Sunday, July 5, 2015

The problem with buying that used boat

So you think you've scored a bargain with that 1976 Trojan Tri-fly you just snagged. You'll be cruising the Great Lakes and living large all the way from Toronto to Chicago to Thunder Bay.

Well, maybe not.

First of all, let's look at the best case scenario. Those twin big block Chryslers, assuming they've had a recent rebuild, are going to suck up several thousand dollars of fuel to get from Toronto to Chicago and back.

If they've not had a recent rebuild, you'll probably find yourself towed into the nearest marina not too long into your once-in-a-lifetime Great Lakes adventure.

That's where you'll find out a refit of those 383s is gonna cost you two or three times what you paid for the boat.

This is where a lot of folks go for it. After all, when you've been towed into a Michigan marina in the first week of your once-in-a-lifetime tour of the Great Lakes, there's a tendency to push ahead.

You've already flushed 20k down the shitter; why not follow it up with another 40?

Or, you could pull the plug and quit while you're ahead.

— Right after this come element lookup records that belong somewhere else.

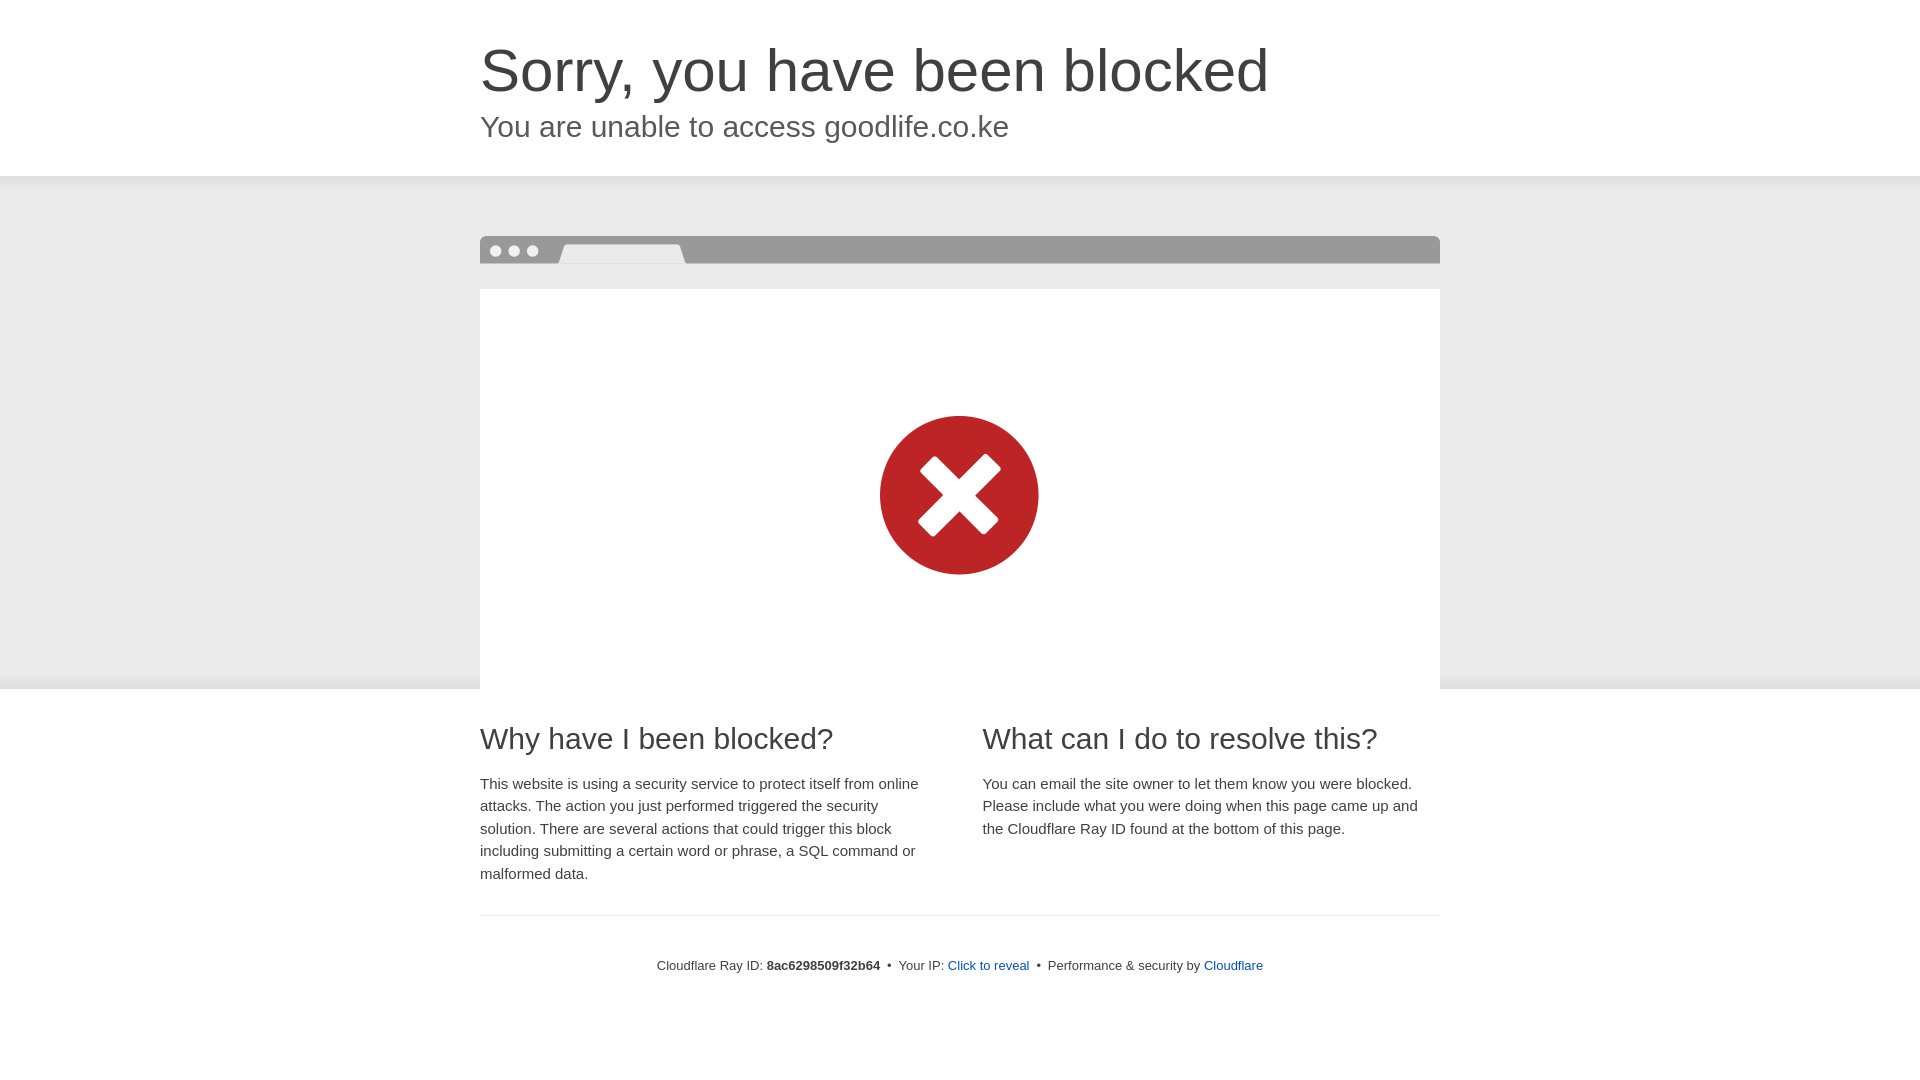 This screenshot has height=1080, width=1920. What do you see at coordinates (990, 966) in the screenshot?
I see `Click to reveal` at bounding box center [990, 966].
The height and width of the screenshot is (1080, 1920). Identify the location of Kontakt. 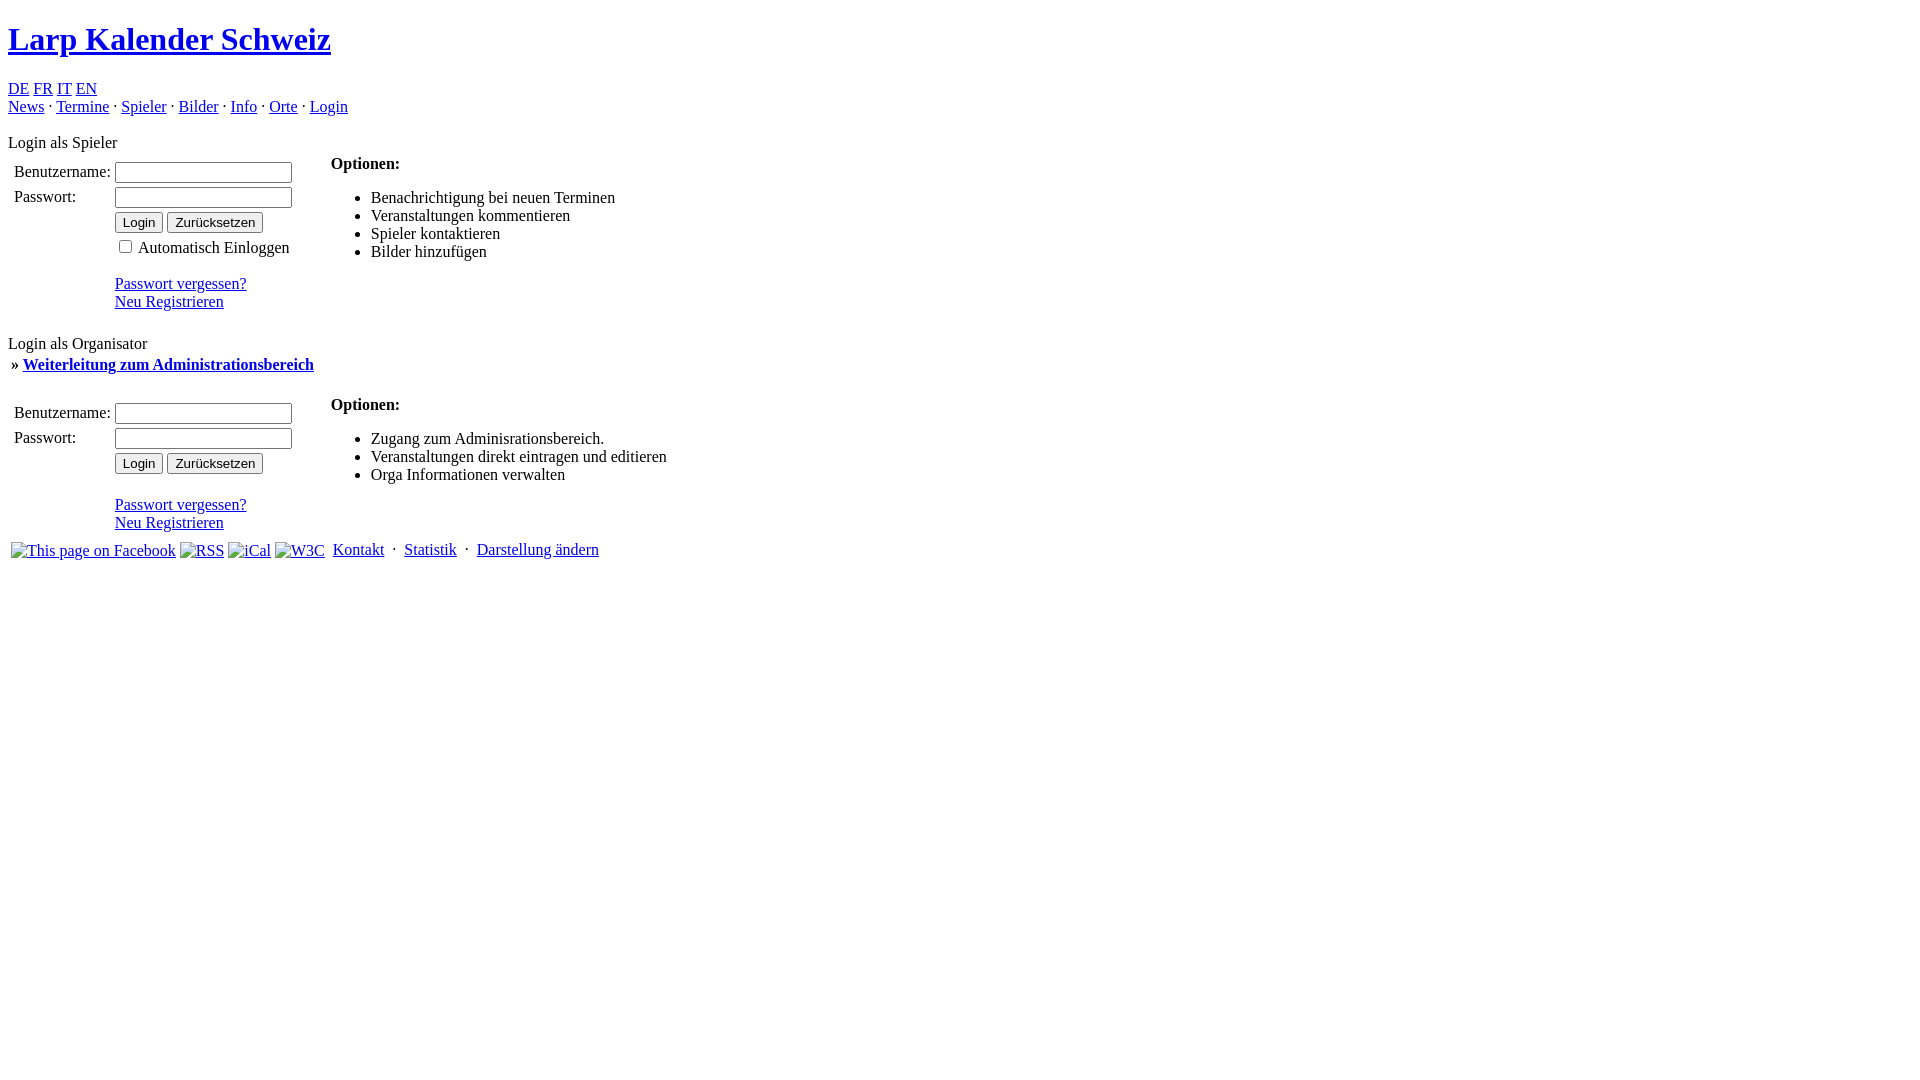
(359, 550).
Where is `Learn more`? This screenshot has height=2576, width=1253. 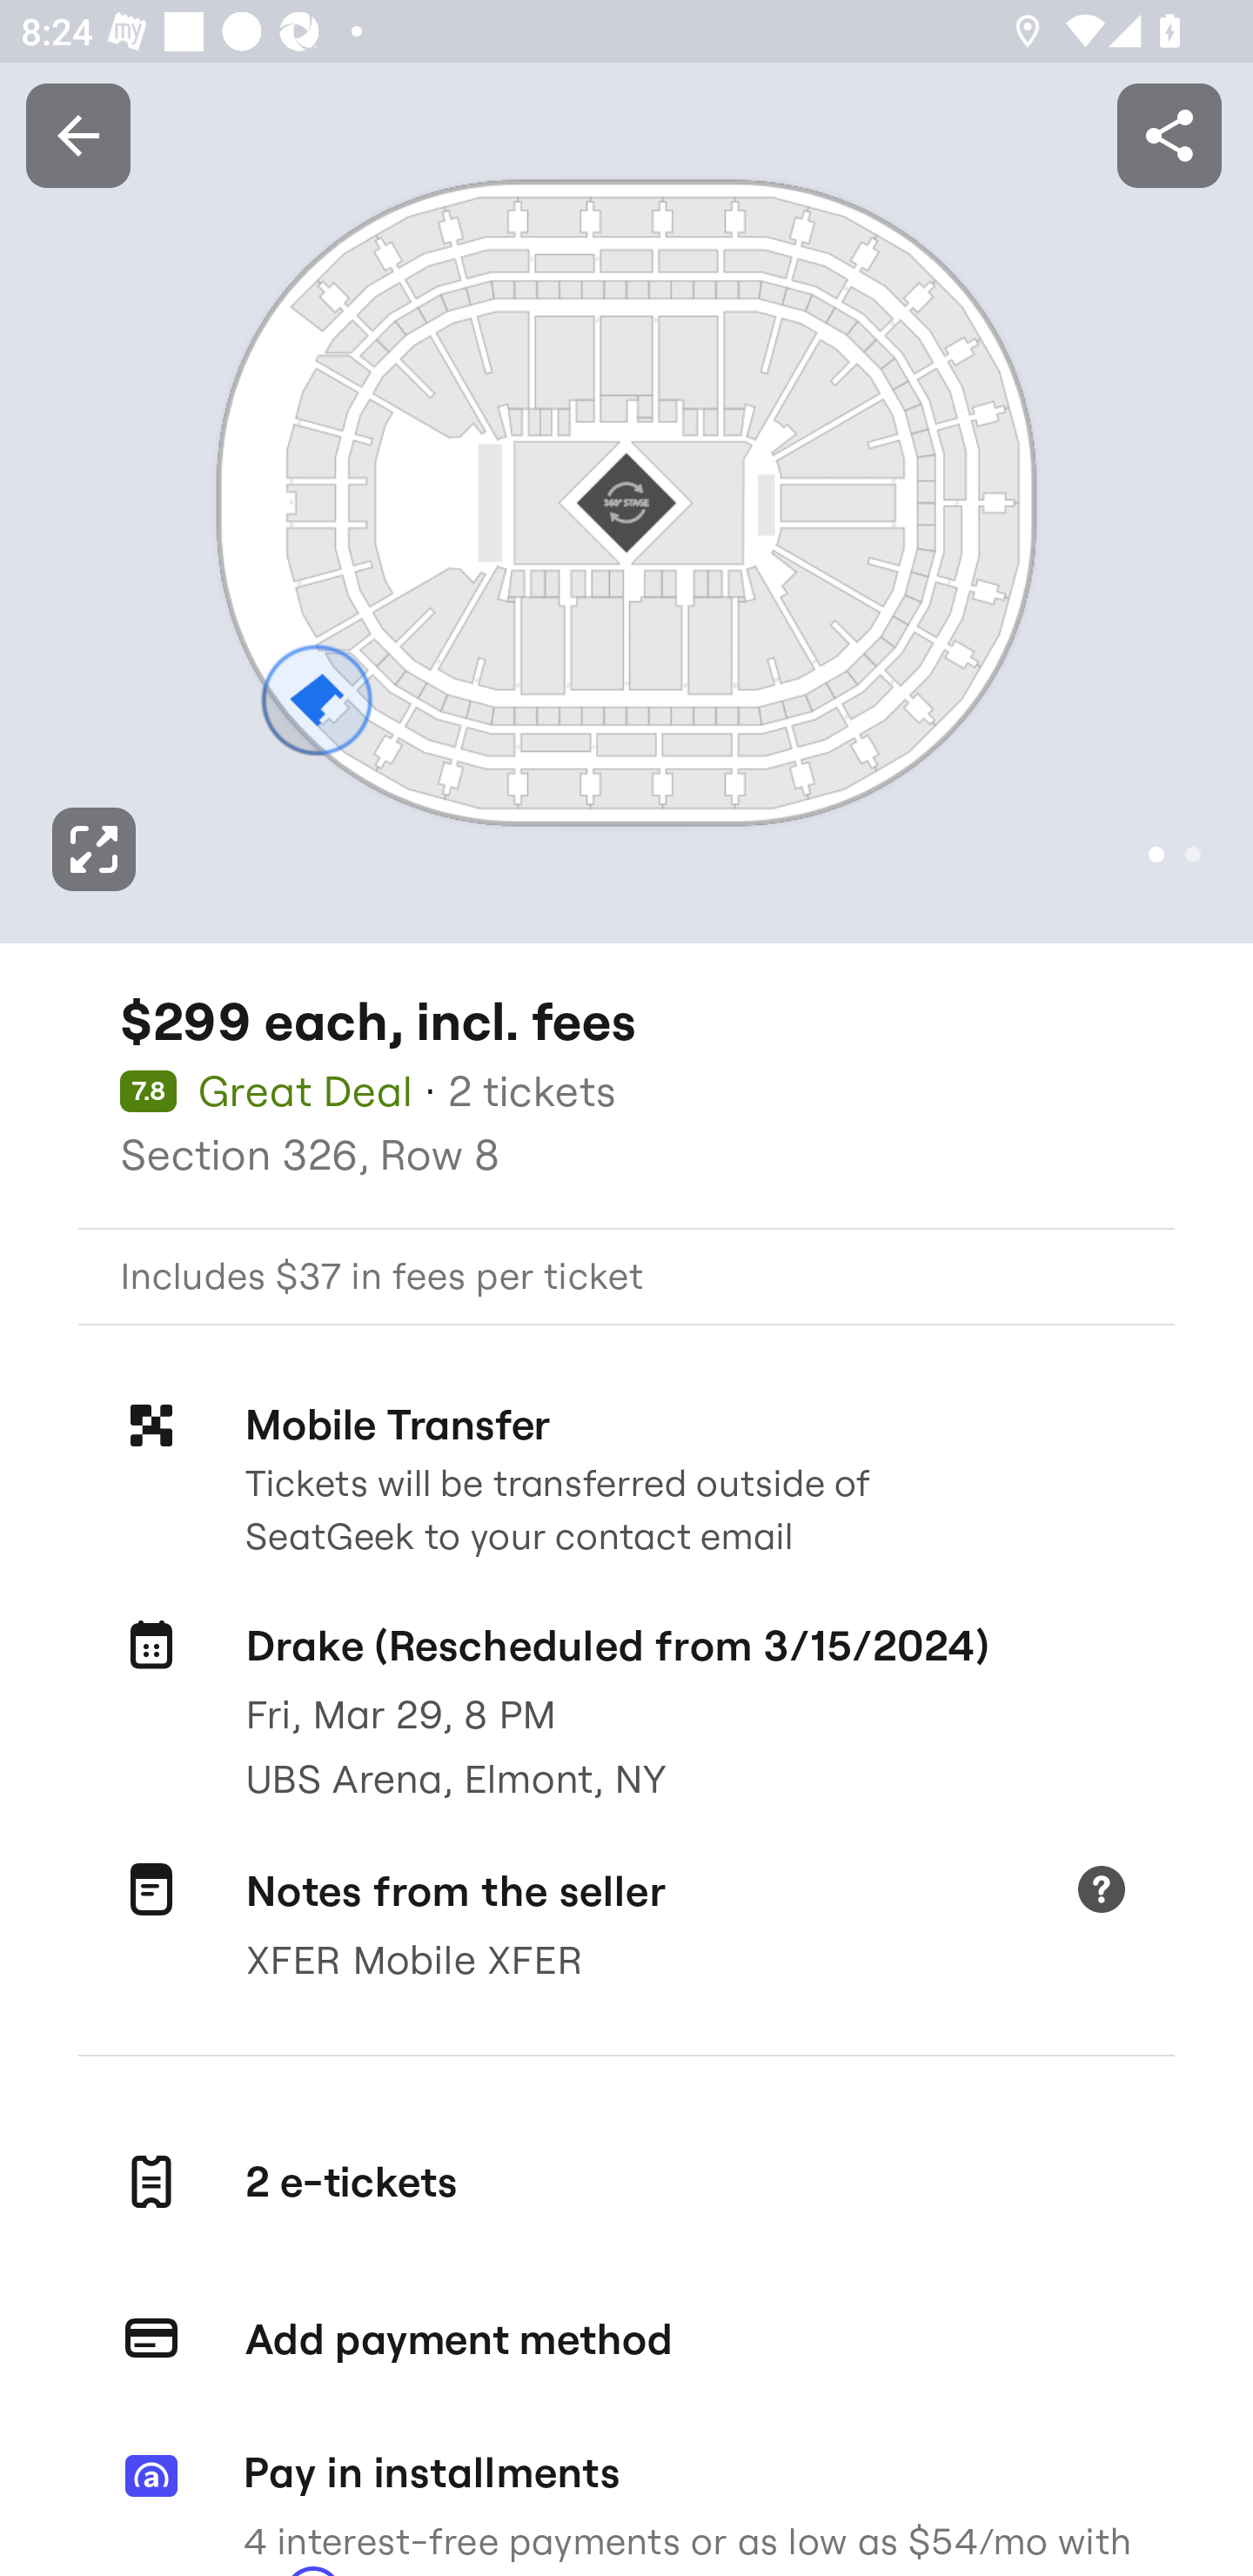 Learn more is located at coordinates (1101, 1892).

Suck up that bad call you made buying the Trojan and make the best of it.

Part it out.

That's when you get smacked in the head with the truth about old boats. A steel or aluminum hull at least has some scrap value. A fiberglass hull is a liability. If your drive train needs any work whatsoever those twins are worth their weight in scrap.

Unfortunately, you'll have to spend time and/or money fishing those Chrysler big blocks out of that fiberglass hull.

Can you see where we're going here?

When you buy that old fiberglass cruiser, you just paid the owner to take a liability off his hands.

In reality, they should be paying you.